_Prompt_
Output every entry verbatim.

_Given data_
########################################

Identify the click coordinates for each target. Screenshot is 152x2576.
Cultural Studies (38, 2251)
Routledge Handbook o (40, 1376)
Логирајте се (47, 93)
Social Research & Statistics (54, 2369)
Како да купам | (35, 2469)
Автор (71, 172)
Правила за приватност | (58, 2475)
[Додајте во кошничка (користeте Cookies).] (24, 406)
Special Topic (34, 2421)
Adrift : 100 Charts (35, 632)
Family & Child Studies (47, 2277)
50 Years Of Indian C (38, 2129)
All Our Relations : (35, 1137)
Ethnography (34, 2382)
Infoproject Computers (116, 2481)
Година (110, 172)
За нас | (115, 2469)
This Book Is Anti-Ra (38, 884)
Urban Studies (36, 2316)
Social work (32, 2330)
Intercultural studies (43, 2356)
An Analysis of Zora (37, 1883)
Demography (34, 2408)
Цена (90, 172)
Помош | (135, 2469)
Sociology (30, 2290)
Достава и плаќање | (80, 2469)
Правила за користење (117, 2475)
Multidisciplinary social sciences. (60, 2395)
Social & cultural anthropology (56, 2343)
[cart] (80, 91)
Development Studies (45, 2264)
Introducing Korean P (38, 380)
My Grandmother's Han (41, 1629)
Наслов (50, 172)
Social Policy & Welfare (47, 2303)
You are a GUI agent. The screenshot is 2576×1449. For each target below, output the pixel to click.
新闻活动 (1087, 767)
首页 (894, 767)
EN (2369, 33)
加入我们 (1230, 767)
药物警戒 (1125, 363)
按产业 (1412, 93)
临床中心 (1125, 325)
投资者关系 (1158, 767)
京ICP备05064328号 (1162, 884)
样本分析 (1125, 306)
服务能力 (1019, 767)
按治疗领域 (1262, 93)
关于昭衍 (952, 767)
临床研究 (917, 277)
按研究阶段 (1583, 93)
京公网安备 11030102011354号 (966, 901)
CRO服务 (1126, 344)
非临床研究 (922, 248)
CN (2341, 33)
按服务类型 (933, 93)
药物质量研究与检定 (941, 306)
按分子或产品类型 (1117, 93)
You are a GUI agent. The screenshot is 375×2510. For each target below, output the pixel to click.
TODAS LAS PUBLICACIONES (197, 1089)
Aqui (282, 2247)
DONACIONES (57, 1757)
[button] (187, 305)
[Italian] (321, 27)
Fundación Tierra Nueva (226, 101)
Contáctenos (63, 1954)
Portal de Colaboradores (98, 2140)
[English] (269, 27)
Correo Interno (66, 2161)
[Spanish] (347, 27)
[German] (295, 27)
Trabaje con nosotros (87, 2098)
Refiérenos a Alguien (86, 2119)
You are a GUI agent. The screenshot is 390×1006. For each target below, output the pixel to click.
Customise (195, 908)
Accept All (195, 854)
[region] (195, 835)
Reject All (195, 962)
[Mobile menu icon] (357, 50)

########################################

_Result of this exercise_
Identify the click coordinates for each target. Screenshot is 152x2576.
Cultural Studies (38, 2251)
Routledge Handbook o (40, 1376)
Логирајте се (47, 93)
Social Research & Statistics (54, 2369)
Како да купам | (35, 2469)
Автор (71, 172)
Правила за приватност | (58, 2475)
[Додајте во кошничка (користeте Cookies).] (24, 406)
Special Topic (34, 2421)
Adrift : 100 Charts (35, 632)
Family & Child Studies (47, 2277)
50 Years Of Indian C (38, 2129)
All Our Relations : (35, 1137)
Ethnography (34, 2382)
Infoproject Computers (116, 2481)
Година (110, 172)
За нас | (115, 2469)
This Book Is Anti-Ra (38, 884)
Urban Studies (36, 2316)
Social work (32, 2330)
Intercultural studies (43, 2356)
An Analysis of Zora (37, 1883)
Demography (34, 2408)
Цена (90, 172)
Помош | (135, 2469)
Sociology (30, 2290)
Достава и плаќање | (80, 2469)
Правила за користење (117, 2475)
Multidisciplinary social sciences. (60, 2395)
Social & cultural anthropology (56, 2343)
[cart] (80, 91)
Development Studies (45, 2264)
Introducing Korean P (38, 380)
My Grandmother's Han (41, 1629)
Наслов (50, 172)
Social Policy & Welfare (47, 2303)
You are a GUI agent. The screenshot is 2576×1449. For each target below, output the pixel to click.
新闻活动 (1087, 767)
首页 (894, 767)
EN (2369, 33)
加入我们 (1230, 767)
药物警戒 (1125, 363)
按产业 (1412, 93)
临床中心 (1125, 325)
投资者关系 (1158, 767)
京ICP备05064328号 (1162, 884)
样本分析 (1125, 306)
服务能力 (1019, 767)
按治疗领域 (1262, 93)
关于昭衍 (952, 767)
临床研究 (917, 277)
按研究阶段 (1583, 93)
京公网安备 11030102011354号 (966, 901)
CRO服务 (1126, 344)
非临床研究 (922, 248)
CN (2341, 33)
按服务类型 (933, 93)
药物质量研究与检定 (941, 306)
按分子或产品类型 (1117, 93)
You are a GUI agent. The screenshot is 375×2510. For each target below, output the pixel to click.
TODAS LAS PUBLICACIONES (197, 1089)
Aqui (282, 2247)
DONACIONES (57, 1757)
[button] (187, 305)
[Italian] (321, 27)
Fundación Tierra Nueva (226, 101)
Contáctenos (63, 1954)
Portal de Colaboradores (98, 2140)
[English] (269, 27)
Correo Interno (66, 2161)
[Spanish] (347, 27)
[German] (295, 27)
Trabaje con nosotros (87, 2098)
Refiérenos a Alguien (86, 2119)
You are a GUI agent. The screenshot is 390×1006. For each target below, output the pixel to click.
Customise (195, 908)
Accept All (195, 854)
[region] (195, 835)
Reject All (195, 962)
[Mobile menu icon] (357, 50)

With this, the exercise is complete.